• [BRIEF]: Could you swap "GUI agent" for "desktop assistant" throughout the items below and give them again with everything else unchanged?

(Saved data entries)
++++
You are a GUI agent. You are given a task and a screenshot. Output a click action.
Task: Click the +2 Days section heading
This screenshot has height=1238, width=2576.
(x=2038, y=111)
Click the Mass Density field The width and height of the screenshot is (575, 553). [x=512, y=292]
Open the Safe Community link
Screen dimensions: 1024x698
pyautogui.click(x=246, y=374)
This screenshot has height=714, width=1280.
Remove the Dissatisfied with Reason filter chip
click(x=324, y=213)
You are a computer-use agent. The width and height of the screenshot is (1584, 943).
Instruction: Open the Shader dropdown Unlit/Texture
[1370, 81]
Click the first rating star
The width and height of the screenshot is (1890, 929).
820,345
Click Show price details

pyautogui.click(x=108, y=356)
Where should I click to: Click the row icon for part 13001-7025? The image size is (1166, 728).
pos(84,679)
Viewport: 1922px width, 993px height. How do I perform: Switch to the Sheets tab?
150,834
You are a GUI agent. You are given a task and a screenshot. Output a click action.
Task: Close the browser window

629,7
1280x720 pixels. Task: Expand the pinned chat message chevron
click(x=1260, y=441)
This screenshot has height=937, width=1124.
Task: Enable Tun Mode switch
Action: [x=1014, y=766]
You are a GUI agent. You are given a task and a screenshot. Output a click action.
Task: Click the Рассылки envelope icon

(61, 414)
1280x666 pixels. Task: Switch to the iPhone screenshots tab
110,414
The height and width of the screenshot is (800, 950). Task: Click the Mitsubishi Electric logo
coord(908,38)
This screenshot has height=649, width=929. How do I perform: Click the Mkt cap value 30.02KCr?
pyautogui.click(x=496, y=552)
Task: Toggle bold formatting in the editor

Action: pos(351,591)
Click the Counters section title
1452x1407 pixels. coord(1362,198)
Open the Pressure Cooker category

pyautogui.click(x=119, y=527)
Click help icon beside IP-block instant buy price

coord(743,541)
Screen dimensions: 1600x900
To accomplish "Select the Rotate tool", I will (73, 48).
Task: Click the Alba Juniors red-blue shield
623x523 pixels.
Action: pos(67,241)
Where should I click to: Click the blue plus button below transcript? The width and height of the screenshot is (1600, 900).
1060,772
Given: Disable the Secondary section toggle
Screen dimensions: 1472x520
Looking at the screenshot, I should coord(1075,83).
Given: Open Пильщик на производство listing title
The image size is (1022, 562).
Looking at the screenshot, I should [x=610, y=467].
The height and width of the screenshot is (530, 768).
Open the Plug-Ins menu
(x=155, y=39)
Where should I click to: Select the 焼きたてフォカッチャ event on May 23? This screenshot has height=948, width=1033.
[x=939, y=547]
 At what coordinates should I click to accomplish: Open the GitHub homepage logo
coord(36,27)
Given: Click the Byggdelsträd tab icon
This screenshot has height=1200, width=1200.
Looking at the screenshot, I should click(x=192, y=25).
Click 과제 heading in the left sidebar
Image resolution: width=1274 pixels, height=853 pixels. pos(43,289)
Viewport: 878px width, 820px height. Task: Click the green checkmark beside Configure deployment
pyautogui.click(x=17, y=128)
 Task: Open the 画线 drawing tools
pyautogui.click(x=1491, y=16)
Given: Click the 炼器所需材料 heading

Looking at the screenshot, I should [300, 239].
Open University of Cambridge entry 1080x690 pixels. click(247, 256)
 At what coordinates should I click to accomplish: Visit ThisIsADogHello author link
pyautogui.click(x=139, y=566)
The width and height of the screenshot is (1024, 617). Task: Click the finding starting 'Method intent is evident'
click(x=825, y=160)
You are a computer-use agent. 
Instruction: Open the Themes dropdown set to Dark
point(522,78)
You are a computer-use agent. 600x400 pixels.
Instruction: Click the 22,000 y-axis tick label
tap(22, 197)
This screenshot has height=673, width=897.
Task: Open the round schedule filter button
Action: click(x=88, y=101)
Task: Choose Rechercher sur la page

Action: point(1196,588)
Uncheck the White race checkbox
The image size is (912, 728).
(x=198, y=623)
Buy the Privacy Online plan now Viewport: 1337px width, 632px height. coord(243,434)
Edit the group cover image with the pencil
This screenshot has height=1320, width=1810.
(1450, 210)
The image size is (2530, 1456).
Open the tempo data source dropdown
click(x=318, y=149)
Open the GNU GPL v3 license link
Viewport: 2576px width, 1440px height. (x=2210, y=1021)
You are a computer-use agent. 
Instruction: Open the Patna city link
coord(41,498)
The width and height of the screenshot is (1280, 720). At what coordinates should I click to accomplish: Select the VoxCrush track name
++++
• [WRITTEN REPLY]:
You are a desktop assistant. You are given a task and a screenshot. Output a click action.
Task: Click the +2 Days section heading
This screenshot has height=1238, width=2576.
(x=2038, y=111)
Click the Mass Density field The width and height of the screenshot is (575, 553). [x=512, y=292]
Open the Safe Community link
Screen dimensions: 1024x698
pyautogui.click(x=246, y=374)
This screenshot has height=714, width=1280.
Remove the Dissatisfied with Reason filter chip
click(x=324, y=213)
You are a computer-use agent. The width and height of the screenshot is (1584, 943).
Instruction: Open the Shader dropdown Unlit/Texture
[1370, 81]
Click the first rating star
The width and height of the screenshot is (1890, 929).
820,345
Click Show price details

pyautogui.click(x=108, y=356)
Where should I click to: Click the row icon for part 13001-7025? The image size is (1166, 728).
pos(84,679)
Viewport: 1922px width, 993px height. How do I perform: Switch to the Sheets tab?
150,834
You are a desktop assistant. You are given a task and a screenshot. Output a click action.
Task: Close the browser window

629,7
1280x720 pixels. Task: Expand the pinned chat message chevron
click(x=1260, y=441)
This screenshot has height=937, width=1124.
Task: Enable Tun Mode switch
Action: [x=1014, y=766]
You are a desktop assistant. You are given a task and a screenshot. Output a click action.
Task: Click the Рассылки envelope icon

(61, 414)
1280x666 pixels. Task: Switch to the iPhone screenshots tab
110,414
The height and width of the screenshot is (800, 950). Task: Click the Mitsubishi Electric logo
coord(908,38)
This screenshot has height=649, width=929. How do I perform: Click the Mkt cap value 30.02KCr?
pyautogui.click(x=496, y=552)
Task: Toggle bold formatting in the editor

Action: pos(351,591)
Click the Counters section title
1452x1407 pixels. coord(1362,198)
Open the Pressure Cooker category

pyautogui.click(x=119, y=527)
Click help icon beside IP-block instant buy price

coord(743,541)
Screen dimensions: 1600x900
To accomplish "Select the Rotate tool", I will (73, 48).
Task: Click the Alba Juniors red-blue shield
623x523 pixels.
Action: pos(67,241)
Where should I click to: Click the blue plus button below transcript? The width and height of the screenshot is (1600, 900).
1060,772
Given: Disable the Secondary section toggle
Screen dimensions: 1472x520
Looking at the screenshot, I should coord(1075,83).
Given: Open Пильщик на производство listing title
The image size is (1022, 562).
Looking at the screenshot, I should [x=610, y=467].
The height and width of the screenshot is (530, 768).
Open the Plug-Ins menu
(x=155, y=39)
Where should I click to: Select the 焼きたてフォカッチャ event on May 23? This screenshot has height=948, width=1033.
[x=939, y=547]
 At what coordinates should I click to accomplish: Open the GitHub homepage logo
coord(36,27)
Given: Click the Byggdelsträd tab icon
This screenshot has height=1200, width=1200.
Looking at the screenshot, I should click(x=192, y=25).
Click 과제 heading in the left sidebar
Image resolution: width=1274 pixels, height=853 pixels. pos(43,289)
Viewport: 878px width, 820px height. Task: Click the green checkmark beside Configure deployment
pyautogui.click(x=17, y=128)
 Task: Open the 画线 drawing tools
pyautogui.click(x=1491, y=16)
Given: Click the 炼器所需材料 heading

Looking at the screenshot, I should [300, 239].
Open University of Cambridge entry 1080x690 pixels. click(247, 256)
 At what coordinates should I click to accomplish: Visit ThisIsADogHello author link
pyautogui.click(x=139, y=566)
The width and height of the screenshot is (1024, 617). Task: Click the finding starting 'Method intent is evident'
click(x=825, y=160)
You are a computer-use agent. 
Instruction: Open the Themes dropdown set to Dark
point(522,78)
You are a computer-use agent. 600x400 pixels.
Instruction: Click the 22,000 y-axis tick label
tap(22, 197)
This screenshot has height=673, width=897.
Task: Open the round schedule filter button
Action: click(x=88, y=101)
Task: Choose Rechercher sur la page

Action: point(1196,588)
Uncheck the White race checkbox
The image size is (912, 728).
(x=198, y=623)
Buy the Privacy Online plan now Viewport: 1337px width, 632px height. coord(243,434)
Edit the group cover image with the pencil
This screenshot has height=1320, width=1810.
(1450, 210)
The image size is (2530, 1456).
Open the tempo data source dropdown
click(x=318, y=149)
Open the GNU GPL v3 license link
Viewport: 2576px width, 1440px height. (x=2210, y=1021)
You are a computer-use agent. 
Instruction: Open the Patna city link
coord(41,498)
The width and height of the screenshot is (1280, 720). At what coordinates should I click to accomplish: Select the VoxCrush track name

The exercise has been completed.